Can non-lawyers join? This sounds like a great recruiting tool for the Federalist Society - “we’re the ones liberals think are dangerous.” :)
For what? I refuse to hire Democrats.
As do I.
Well, as general counsel for a prominent company that engages outside lawyers, I often make the opposite analysis: I seriously doubt the judgment and honesty of anyone who is a dyed-in-the-wool, card-carrying, vociferous liberal.
“Law school is not about practicing law anymore; it is about circumventing to “system” to get what one wants.”
Agree, I was a government lawyer for 30 years and the new graduates who came before me in the last 15 years seemed to be heartless nitpickers who only cared about winning, not the law or humane justice. It’s about the money, not justice. When I retired, I also quit the bar.

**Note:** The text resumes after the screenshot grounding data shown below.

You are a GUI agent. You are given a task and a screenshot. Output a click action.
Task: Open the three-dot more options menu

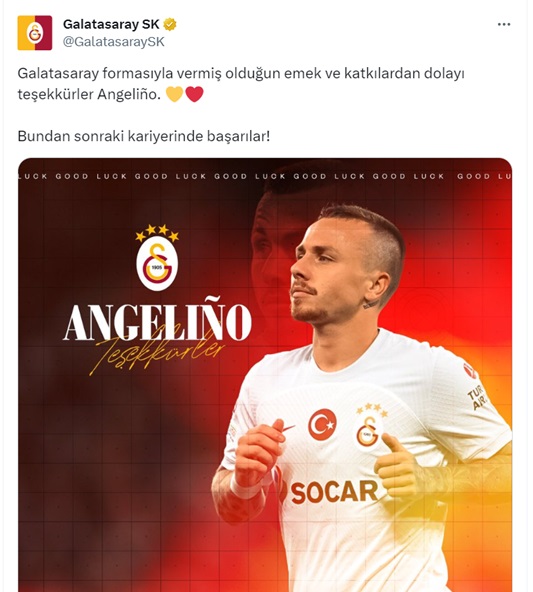pos(504,25)
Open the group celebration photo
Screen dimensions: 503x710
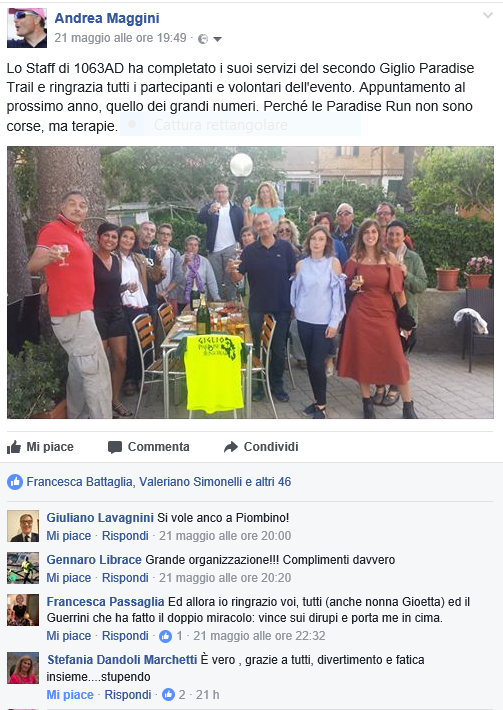tap(250, 282)
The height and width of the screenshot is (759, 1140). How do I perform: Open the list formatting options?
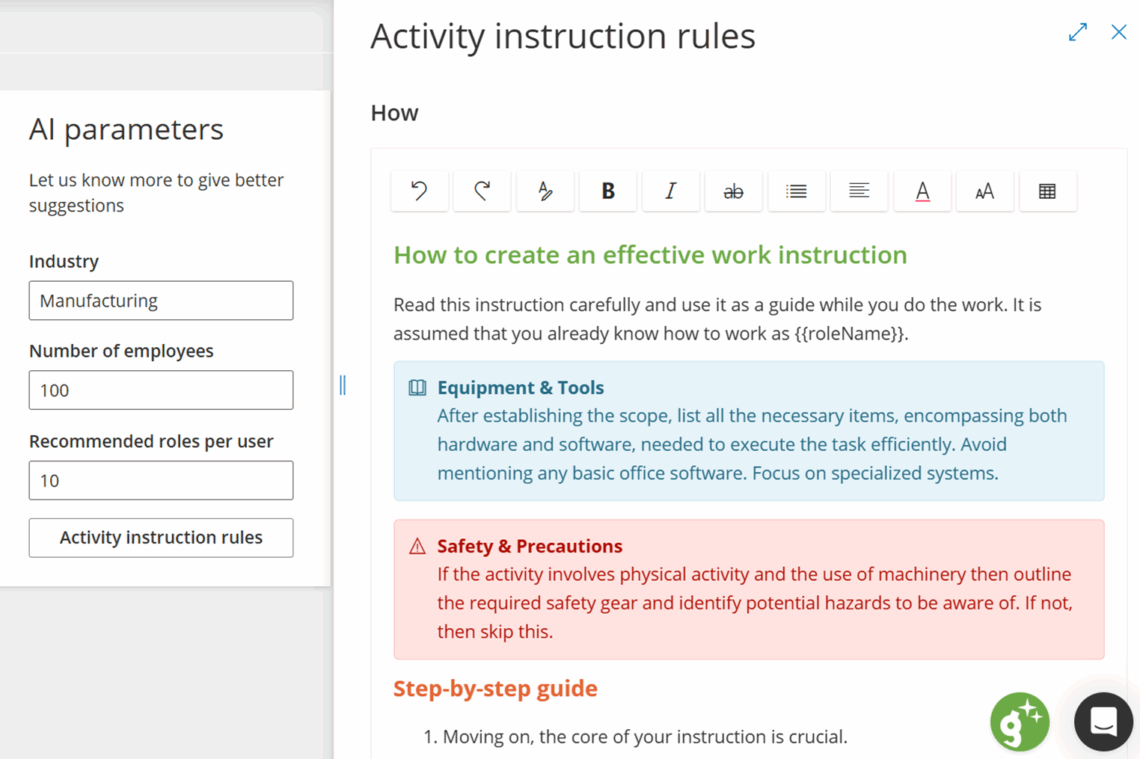[796, 191]
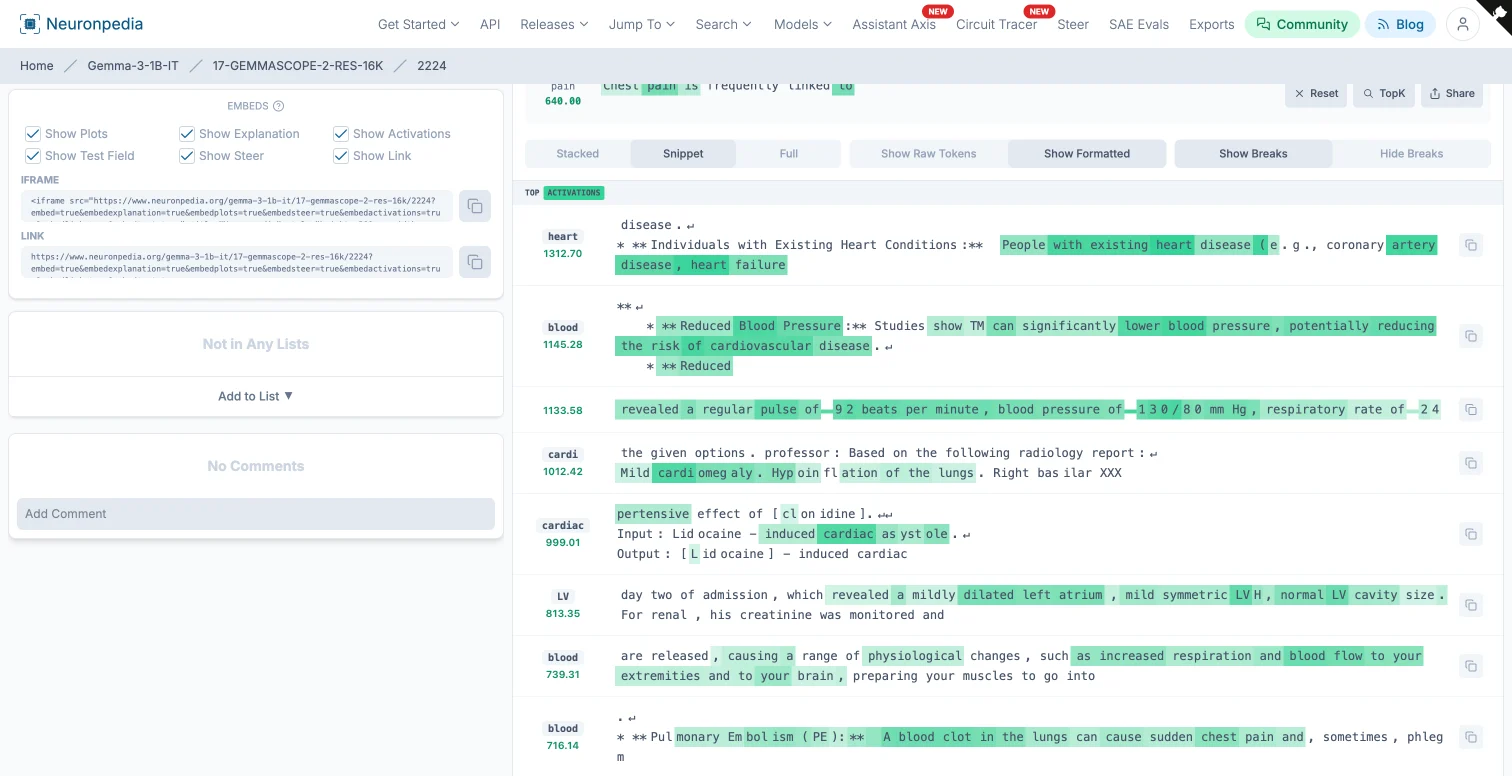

In my first job out of law school, I worked at a small plaintiff’s firm doing bottom of the barrel injury claims and such. We interviewed another new attorney a few months after I started, and I thought he did well. However, my boss later told me he didn’t want to hire him because he seemed too conservative, and thought people should have to work for their money, and that wasn’t what got us paid.
The solution is to simply NOT HIRE THIS LAW FIRM.
Did you read the article? The law firm and the attorney aren’t named. The letter to the Times was written anonymously.
This is especially true since there are more law school seats than there are students.
ANYBODY with a pulse and a four year degree can go to an accredited law school.
There is no more selectivity.
There are no more law school standards except in the fantasy delusions of law professors.
It should not be that hard to find out which firms discriminate against “federalist society” members.
Since about 80% of our clients were lowlifes trying to game the system by claiming fake injuries, we tended not to have many clients with a strong work ethic. We ended up hiring the “too conservative” attorney, but he only stayed with us for a year. Actually, we both ended up quitting at roughly the same time (he became a prosecutor).